I can't find any explanation of that diacritic anywhere, neither in the IPA chart nor at Wikipedia's articles.
2 Answers
The diacritic ̯ means "non-syllabic", and it typically used to refer to phonetic situations where a vowel seems to be pronounced as "a glide". You could write the IPA letter [j] as [i̯], but there is a special symbol for non-syllable /i/. There is no special symbol for non-syllabic [e], hence the need to resort to the diacritic in [̯e]. The reason for the lack of a special letter for non-syllabic /e/ is that the association hasn't approved any such letter, which is because it has not been proposed, which is because it is not phonemically distinctive in any language (or, so it seems).

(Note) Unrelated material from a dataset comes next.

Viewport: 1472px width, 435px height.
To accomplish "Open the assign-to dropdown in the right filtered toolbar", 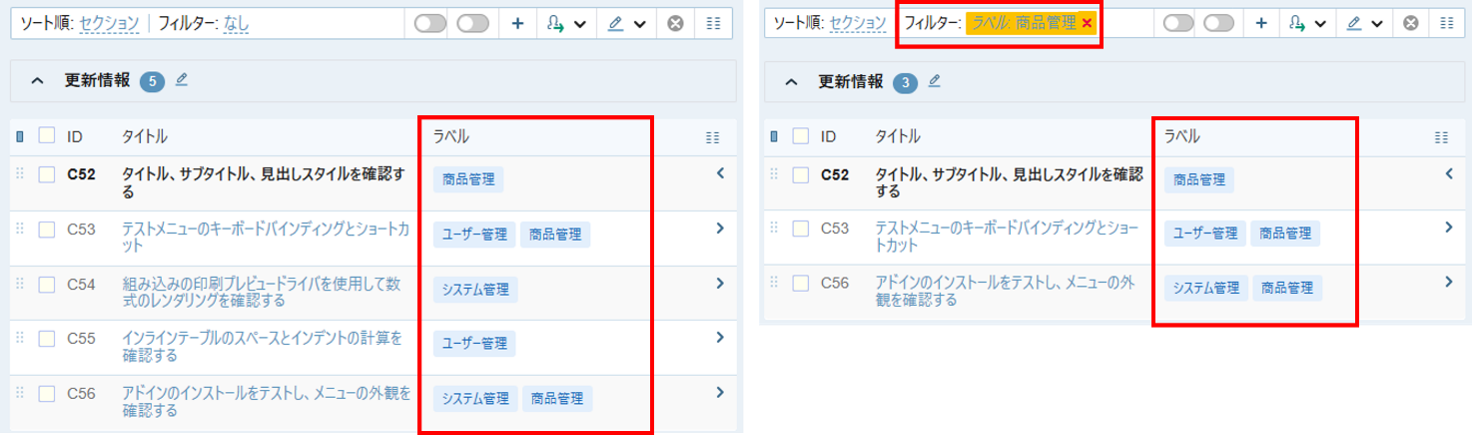I will click(1306, 24).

The combining breve below means "non-syllabic" - to contrast with the normal idea of vowels as syllabic (form the nucleus of a syllable). Modern linguists tend to notate parts of a diphthong with a non-syllabic consonant like over an equivalent semivowel like in diphthongs because:
1) some languages do have diphthongs with a semivowel that does not occur as an independent consonant. One example is German, with /aʊ̯/ as a diphthong, but no /w/ as a consonant, even though /ʊ̯/ and /w/ mean about the same thing.
2) It's rare to see a semivowel that occurs in diphthongs if it doesn't occur as an independent vowel as well. If a language has /ɥ~ʏ̯/ (a semivowel that can be notated as either ɥ or ʏ̯), then it is very unlikely to not have the corresponding vowel /y/
3) In some languages, diphthongs act more like vowels than a vowel+consonant sequence, and so having notation that doesn't look like you are claiming there is a consonant in the diphthong is useful.